### Try it
In the entries below, work out how many lines include "soluções", and write only that number.

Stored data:
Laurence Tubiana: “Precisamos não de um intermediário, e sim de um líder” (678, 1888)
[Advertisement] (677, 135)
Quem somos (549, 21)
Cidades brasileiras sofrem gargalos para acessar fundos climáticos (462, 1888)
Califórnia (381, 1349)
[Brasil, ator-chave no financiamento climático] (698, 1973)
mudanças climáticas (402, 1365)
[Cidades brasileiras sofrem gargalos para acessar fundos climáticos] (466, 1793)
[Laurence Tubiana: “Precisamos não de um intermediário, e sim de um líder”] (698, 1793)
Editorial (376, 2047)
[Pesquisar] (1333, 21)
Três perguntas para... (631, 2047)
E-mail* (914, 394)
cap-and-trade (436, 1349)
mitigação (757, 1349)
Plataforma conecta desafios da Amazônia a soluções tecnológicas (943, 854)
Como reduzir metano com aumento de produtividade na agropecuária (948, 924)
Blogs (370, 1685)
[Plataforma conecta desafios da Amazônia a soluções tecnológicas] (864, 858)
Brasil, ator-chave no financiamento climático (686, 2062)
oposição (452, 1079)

### Written answer
2